Abstract

Abstract For the last 15 a, SKB (the Swedish Nuclear Fuel and Waste Management Company) has been using the Aspo Hard Rock Laboratory (HRL) as the main test site for the development of suitable tools and methods for the final disposal of spent nuclear fuel. Major achievements have been made in the development of a new groundwater modelling technique. The technique described in this paper is used within the ongoing site investigations of Forsmark and Simpevarp in Sweden. The limitations of existing geochemical models used at many sites and the need to decode complex groundwater information in terms of origin, mixing (transport) and reactions at site scale, necessitated the development of a new modelling tool, M3, (multivariate mixing and mass-balance calculations). In M3 modelling, the assumption is made that the groundwater chemistry is a result of mixing as well as water/rock interactions. The M3 model compares groundwater compositions (measured in terms of major ionic components, stable isotopes and 3H) at a site. The model differs from many other standard geochemical models which primarily use water–rock interactions, rather than mixing, to determine groundwater chemical evolution. The tool is not dependent on thermodynamic databases, potentially uncertain redox and pH data, and can deal with the effects of biological reactions.
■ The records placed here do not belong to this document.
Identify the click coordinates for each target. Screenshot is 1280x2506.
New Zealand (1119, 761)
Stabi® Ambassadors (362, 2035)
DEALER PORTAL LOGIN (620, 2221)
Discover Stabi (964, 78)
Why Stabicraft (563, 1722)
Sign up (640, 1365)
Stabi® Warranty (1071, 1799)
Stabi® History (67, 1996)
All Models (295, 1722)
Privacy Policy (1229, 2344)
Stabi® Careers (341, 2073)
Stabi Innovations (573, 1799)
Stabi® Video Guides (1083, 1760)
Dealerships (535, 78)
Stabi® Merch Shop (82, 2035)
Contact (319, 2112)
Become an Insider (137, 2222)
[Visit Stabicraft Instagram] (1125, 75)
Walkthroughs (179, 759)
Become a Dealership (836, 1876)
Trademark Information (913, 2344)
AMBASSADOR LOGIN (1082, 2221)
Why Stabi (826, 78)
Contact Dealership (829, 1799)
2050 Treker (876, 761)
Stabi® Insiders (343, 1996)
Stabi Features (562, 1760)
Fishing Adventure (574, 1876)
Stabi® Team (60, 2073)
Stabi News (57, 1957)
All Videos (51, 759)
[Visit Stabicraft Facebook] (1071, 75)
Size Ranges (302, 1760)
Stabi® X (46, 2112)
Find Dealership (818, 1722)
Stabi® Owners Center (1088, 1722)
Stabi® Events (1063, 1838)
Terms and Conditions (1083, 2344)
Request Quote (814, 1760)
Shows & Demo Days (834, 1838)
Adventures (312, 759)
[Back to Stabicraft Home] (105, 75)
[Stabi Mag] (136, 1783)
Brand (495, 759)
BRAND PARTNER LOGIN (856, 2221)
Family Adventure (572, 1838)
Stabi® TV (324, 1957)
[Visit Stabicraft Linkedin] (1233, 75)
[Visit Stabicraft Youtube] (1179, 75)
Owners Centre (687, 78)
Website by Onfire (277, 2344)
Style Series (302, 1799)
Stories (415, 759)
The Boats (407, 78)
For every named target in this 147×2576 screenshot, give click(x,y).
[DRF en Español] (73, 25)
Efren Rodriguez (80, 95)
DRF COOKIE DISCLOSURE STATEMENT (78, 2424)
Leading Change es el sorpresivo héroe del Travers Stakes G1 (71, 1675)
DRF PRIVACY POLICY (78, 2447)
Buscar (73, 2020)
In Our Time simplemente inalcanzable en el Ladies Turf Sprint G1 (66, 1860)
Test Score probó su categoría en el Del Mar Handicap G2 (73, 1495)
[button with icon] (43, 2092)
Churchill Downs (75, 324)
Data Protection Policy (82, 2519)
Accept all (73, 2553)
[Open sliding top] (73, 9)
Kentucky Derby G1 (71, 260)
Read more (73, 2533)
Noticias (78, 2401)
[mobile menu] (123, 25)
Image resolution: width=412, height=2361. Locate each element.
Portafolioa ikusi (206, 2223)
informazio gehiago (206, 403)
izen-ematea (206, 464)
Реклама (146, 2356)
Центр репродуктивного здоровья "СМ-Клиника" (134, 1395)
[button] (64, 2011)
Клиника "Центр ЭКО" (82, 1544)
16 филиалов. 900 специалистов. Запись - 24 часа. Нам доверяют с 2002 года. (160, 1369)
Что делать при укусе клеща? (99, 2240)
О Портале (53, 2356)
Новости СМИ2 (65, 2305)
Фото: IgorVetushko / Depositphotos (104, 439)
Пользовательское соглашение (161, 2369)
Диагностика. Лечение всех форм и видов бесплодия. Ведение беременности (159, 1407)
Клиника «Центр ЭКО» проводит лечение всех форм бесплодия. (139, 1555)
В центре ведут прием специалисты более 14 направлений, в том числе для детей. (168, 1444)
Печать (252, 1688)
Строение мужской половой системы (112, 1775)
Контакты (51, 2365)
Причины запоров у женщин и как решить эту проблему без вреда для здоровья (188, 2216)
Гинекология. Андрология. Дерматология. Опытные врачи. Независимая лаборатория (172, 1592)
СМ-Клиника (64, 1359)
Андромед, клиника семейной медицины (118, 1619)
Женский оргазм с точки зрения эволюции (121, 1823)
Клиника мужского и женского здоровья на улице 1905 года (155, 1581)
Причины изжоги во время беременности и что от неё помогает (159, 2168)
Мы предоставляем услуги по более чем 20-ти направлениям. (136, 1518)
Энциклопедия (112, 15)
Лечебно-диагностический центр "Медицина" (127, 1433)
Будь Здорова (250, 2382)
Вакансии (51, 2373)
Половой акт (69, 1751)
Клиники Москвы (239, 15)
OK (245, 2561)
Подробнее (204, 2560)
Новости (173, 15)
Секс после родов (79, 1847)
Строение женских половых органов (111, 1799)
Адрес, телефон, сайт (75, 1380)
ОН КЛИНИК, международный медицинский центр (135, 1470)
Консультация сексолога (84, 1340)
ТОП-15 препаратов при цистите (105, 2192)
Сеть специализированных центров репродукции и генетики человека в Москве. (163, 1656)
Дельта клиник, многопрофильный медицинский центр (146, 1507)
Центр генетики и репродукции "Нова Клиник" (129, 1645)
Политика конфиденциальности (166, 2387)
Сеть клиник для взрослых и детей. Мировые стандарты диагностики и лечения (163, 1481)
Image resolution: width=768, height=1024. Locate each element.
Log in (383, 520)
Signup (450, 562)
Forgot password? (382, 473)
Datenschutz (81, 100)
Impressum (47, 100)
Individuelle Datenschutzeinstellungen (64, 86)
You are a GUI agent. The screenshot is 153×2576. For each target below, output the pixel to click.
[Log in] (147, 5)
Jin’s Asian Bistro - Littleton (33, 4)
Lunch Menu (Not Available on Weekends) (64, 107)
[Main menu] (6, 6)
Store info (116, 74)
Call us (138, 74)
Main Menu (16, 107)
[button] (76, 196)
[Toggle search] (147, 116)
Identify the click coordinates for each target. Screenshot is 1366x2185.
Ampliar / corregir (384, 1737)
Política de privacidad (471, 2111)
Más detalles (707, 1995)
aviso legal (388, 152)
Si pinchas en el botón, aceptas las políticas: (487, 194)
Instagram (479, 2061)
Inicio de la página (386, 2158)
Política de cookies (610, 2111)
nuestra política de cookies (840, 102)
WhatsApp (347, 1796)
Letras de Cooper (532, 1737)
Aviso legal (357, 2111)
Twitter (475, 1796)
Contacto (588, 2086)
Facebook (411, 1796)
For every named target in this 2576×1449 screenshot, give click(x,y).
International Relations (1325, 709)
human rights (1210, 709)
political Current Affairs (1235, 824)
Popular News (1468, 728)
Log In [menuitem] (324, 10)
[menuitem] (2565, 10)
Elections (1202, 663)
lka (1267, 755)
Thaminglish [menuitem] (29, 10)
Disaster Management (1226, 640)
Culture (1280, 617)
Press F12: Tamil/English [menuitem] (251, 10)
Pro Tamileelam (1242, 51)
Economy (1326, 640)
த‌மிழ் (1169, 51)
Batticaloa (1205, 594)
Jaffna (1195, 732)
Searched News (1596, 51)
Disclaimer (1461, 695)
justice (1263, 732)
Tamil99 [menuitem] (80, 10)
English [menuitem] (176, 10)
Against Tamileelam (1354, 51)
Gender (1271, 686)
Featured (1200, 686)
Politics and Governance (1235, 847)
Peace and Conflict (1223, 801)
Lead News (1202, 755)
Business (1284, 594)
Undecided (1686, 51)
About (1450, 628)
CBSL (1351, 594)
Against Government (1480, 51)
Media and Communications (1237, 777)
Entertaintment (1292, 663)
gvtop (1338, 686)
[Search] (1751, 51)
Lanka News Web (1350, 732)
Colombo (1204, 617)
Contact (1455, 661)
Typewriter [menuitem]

The results of mixing calculations can be compared or integrated with hydrodynamic models. In this paper, the M3 method has been applied to two large hydrogeochemical databases, for the Aspo Hard Rock Laboratory in Sweden, the Underground Research Laboratory in Canada (URL) together with data from the ongoing site investigations of Forsmark and Simpevarp in Sweden. Decreasing amounts of precipitation and increasing proportions of saline and brine waters are seen with increasing depth in both areas. Biogenic waters, caused by uptake of CO2 from organics causing additional formation of HCO3 by water–rock interaction, occur at intermediate depths in both areas but more glacial water is detected in the URL area. The origin and evolution of the groundwater at the Aspo and URL sites have been quantified with the aid of M3. In addition, the conceptual present/post-glacial hydrogeological model has been verified.